Sono tornati così alla legittima proprietà demaniale oltre 300 documenti storici riconducibili al periodo borbonico e custoditi presso l'Archivio di Stato di Napoli. L'attività investigativa, coordinata dalle Procure della Repubblica di Parma, Napoli nord, Salerno e Santa Maria Capua Vetere, ha permesso di individuare e sottoporre a sequestro beni di notevole importanza storico-culturale, ricollocandoli laddove erano stati trafugati decenni fa. Da ieri dunque la consegna che avvalora l'importanza della collaborazione tra Arma dei carabinieri e enti pubblici e privati, che ha permesso l'individuazione delle importanti testimonianze storiche nonostante alcuni documenti non fossero mai stati inseriti nella Banca dati dei beni culturali illecitamente sottratti, il più grande database di opere d'arte rubate al mondo gestito dal comando per la Tutela del patrimonio culturale.

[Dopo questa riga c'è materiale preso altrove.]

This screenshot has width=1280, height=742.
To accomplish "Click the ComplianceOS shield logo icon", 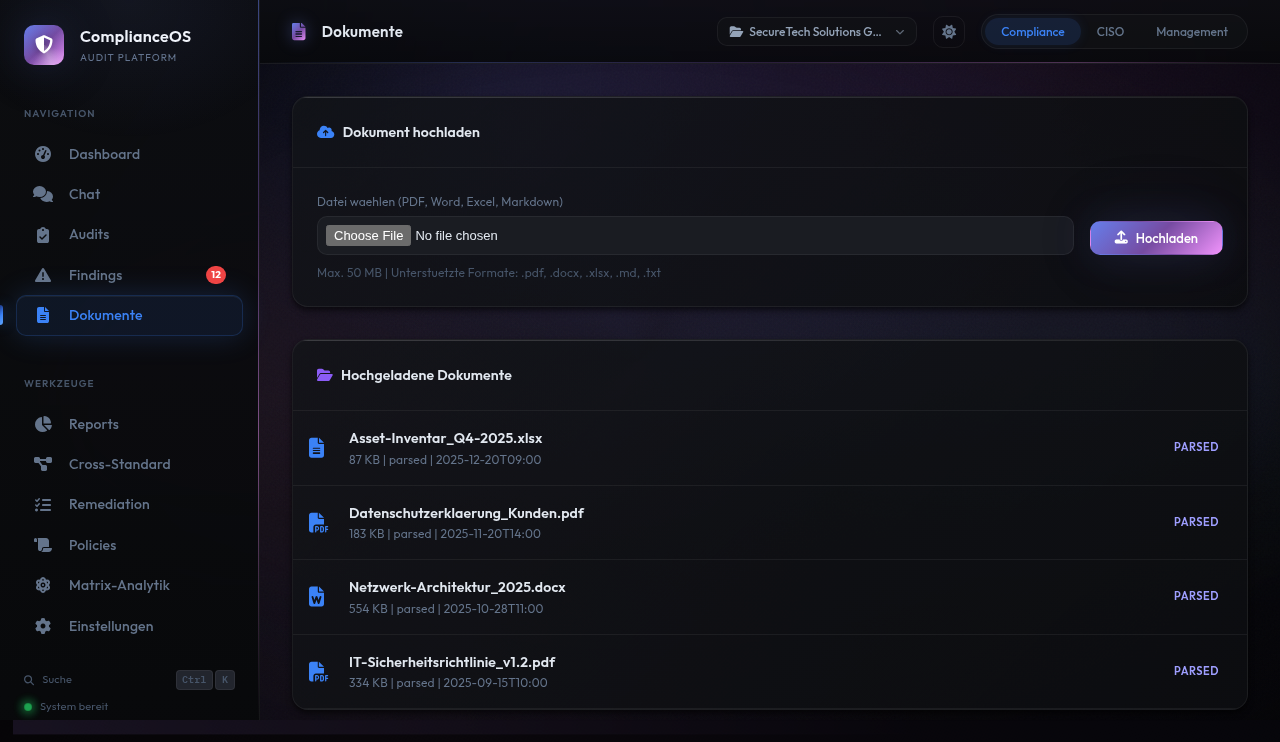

E sulla possibilità che in passato la scarsa sicurezza sia stata una delle cause dei furti, la direttrice aggiunge: «Non direi così, piuttosto i controlli erano diversi. Oggi abbiamo una schedatura elettronica di tutti coloro che vengono a toccare e studiare i documenti, per cui noi sappiamo chi li ha visti. Prima non c'erano questi sistemi: si veniva qui, ci si registrava e si chiedeva il documento su un foglietto volante. Parliamo di furti avvenuti moltissimi anni fa, quando non c'erano sistemi di allarme, né telecamere». Per Capone «è un importante, prestigioso e straordinario ritrovamento che si innesta in un lavoro quotidiano che facciamo con il Nucleo dei carabinieri, che consente il recupero di pergamene, documenti archivistici e volumi sottratti illegalmente da archivi e biblioteche molto spesso non adeguatamente sorvegliate ma anche perché i sottrattori sono estremamente abili».